Can states actually do this?
Efforts to rein in censorship by technological giants in courtrooms around the country have consistently failed, David Greene, the civil liberties director and senior staff attorney for the Electronic Frontier Foundation, said in an interview. Legislation to do so will likely face a similar outcome once challenged, he said.
“These social media sites have a First Amendment right to curate their sites,” he said. “You don’t get to decide what content goes on them or doesn’t go on them.”
That precedent dates all the way back to the 1974 Miami Herald Publishing Company v. Tornillo decision, in which the United States Supreme Court struck down a law in the state of Florida that compelled newspapers to offer their endorsed political candidates and that candidates’ opponent equal space in the newspaper.
“This is a fairly well-established, ingrained interpretation of the First Amendment that private actors cannot be compelled to carry,” Greene said.

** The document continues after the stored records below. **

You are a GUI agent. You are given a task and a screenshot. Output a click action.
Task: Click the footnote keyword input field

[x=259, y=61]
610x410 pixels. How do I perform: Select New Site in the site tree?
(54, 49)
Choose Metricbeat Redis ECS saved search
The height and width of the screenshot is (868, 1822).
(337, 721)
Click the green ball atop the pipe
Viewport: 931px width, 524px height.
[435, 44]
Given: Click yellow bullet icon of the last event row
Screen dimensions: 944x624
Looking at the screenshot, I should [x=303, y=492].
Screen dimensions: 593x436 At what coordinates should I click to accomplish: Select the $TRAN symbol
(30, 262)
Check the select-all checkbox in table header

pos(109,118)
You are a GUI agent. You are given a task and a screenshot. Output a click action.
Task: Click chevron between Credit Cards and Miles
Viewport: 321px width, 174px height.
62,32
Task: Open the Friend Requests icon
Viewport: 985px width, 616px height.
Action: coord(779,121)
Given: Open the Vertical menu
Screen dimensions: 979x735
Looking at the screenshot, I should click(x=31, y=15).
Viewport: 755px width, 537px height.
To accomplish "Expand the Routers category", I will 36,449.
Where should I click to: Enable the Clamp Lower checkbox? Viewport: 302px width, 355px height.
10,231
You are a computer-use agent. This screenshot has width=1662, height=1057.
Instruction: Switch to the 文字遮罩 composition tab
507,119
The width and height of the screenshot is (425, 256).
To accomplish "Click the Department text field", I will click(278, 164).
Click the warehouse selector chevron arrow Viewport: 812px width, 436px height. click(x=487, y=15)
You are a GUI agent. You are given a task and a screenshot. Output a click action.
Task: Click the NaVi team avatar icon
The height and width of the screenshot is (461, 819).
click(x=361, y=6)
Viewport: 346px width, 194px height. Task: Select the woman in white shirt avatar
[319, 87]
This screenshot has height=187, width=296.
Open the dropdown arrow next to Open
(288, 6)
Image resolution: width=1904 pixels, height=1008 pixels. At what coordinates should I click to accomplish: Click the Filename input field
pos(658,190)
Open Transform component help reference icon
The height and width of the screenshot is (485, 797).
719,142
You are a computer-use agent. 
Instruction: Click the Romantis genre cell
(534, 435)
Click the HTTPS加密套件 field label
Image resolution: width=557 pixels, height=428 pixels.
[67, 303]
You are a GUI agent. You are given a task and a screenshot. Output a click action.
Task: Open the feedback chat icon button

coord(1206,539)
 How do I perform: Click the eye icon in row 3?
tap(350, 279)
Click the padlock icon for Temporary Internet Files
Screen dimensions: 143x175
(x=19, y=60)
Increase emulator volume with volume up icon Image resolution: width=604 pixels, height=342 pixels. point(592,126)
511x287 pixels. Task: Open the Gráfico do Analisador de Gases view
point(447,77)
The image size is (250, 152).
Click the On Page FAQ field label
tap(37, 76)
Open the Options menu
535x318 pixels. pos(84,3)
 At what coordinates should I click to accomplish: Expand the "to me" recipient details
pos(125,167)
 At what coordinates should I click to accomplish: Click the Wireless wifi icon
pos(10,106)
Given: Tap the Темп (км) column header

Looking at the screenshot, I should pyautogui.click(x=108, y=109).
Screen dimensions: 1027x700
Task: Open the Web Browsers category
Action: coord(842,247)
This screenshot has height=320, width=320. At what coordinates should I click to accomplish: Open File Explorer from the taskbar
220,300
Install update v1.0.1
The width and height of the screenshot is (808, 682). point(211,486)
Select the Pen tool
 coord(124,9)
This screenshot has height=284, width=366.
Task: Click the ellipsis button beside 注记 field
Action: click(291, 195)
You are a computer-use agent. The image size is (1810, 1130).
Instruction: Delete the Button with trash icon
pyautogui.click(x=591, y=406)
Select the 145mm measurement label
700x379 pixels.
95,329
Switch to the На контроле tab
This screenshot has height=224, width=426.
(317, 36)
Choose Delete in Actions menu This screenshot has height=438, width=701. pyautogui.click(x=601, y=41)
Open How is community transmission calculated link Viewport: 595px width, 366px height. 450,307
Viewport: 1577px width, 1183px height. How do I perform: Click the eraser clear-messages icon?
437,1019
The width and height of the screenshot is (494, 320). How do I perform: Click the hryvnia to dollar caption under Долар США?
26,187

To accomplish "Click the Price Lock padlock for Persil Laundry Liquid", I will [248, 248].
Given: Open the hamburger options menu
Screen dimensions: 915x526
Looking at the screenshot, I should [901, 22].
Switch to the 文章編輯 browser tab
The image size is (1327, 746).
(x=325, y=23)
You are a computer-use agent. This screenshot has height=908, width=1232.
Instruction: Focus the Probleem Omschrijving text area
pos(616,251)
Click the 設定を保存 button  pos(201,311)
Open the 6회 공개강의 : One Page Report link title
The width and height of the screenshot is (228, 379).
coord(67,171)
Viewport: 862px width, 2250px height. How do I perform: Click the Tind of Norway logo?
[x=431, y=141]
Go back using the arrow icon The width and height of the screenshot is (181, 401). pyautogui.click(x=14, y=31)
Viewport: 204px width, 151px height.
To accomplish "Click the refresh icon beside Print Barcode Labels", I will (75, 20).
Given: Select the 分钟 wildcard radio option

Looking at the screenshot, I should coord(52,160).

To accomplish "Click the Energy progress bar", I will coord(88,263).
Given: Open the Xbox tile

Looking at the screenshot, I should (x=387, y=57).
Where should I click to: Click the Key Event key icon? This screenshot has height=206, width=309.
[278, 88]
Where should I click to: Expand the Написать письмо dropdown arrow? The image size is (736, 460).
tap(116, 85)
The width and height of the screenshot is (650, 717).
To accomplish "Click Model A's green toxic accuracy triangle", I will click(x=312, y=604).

While SF 100 could be amended to build a decent argument that independent service providers function like common carriers due to their monopoly status in some communities, Greene said, the same argument is harder to apply to social media companies.
“I think it’s really difficult to make a common carrier argument to social media,” Greene said. “There’s more choice involved. A lot of people use it, a lot of people don’t use it. And there’s lots of competitors. They’re constantly evolving. It doesn’t really have any of the characteristics of a common carrier that is justified.”
A conservative divide
Debate on the bill also underscored a deeper rift within the conservative community, in which the movement’s long standing perception of ostracization comes in conflict with its stances on private businesses being able to conduct themselves as they see fit. For some, the question comes down to who is discriminated against.
“This is about censorship,” Sen. Brian Kolb (R-Rock Springs) said on Friday in response to Szabo’s testimony on SF 100. “I find it odd that I hear someone stating conservative values, when I can tell you there are very large internet providers that have censored people for what I consider just political reasons. And whatever we can do to limit that is a good thing. I don’t accept the argument that somehow conservative speech should be less able to be spoken.”
Sen. Tara Nethercott (R-Cheyenne), the lone dissenting vote out of the committee, said she is uncomfortable voting for any legislation that could set a precedent of impeding on the rights of a business owner to set their own terms of business.
“I think if we want to make social media into utilities, then we need to have that conversation and approach it that way through regulation,” Nethercott said. “But as a business owner myself, I am concerned about losing the ability to make decisions for my own business in a way that I think is best.
“I do think that we’re invading into that space,” she added. “As much as I recognize the frustration and the challenge and the need to do something, the broader implications are real. And I think that that requires really that 30,000-foot level and a recognition that sometimes we don’t like how free we can be in the United States, and there are consequences to that.”